Raccogliere dei mirtilli succosi e pretenziosi al giusto punto di maturazione, ovverossia intorno ai quattro anni d'età. Non attendere che siano maggiorenni, in quanto tendono con gli anni a perdere la propria capacità e volontà di essere presenti, per recuperarla solo più tardi, con la maturità vera, quella che per non offendere non si chiama vecchiaia. Non perdete dunque l'onda e coglieteli finchè son giovani.
In un recipiente unire ai mirtilli una dose di zucchero per contrastare il sapore arcigno, sale per non rischiare che non trovino una collocazione fra le papille gustative, limone per evitare che gli agenti esterni corrompano le loro qualità. Attenzione! I mirtilli sono molto delicati in questo senso.
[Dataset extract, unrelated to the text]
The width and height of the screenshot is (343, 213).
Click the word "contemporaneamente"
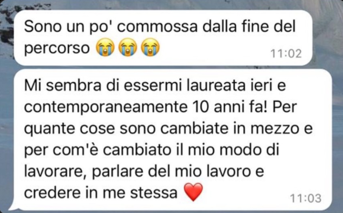106,107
Infine, ed ecco il trucco segreto della ricetta che si tramanda da anni, unitevi una dose abbondante di terra e sangue e sole e mare e pietre turchesi e vento siberiano, pagine scritte e pagine bianche, risate e lacrime e fiori d'ibisco appena colti.
Lasciate macerare. Non serve cuocere, non serve mescolare. Lasciate solo che il tutto si amalgami da sè.
E dopo stupitevi di quanto forte il sapore dei mirtilli riesca a spiccare e risaltare nonostante il loro profumo silenzioso.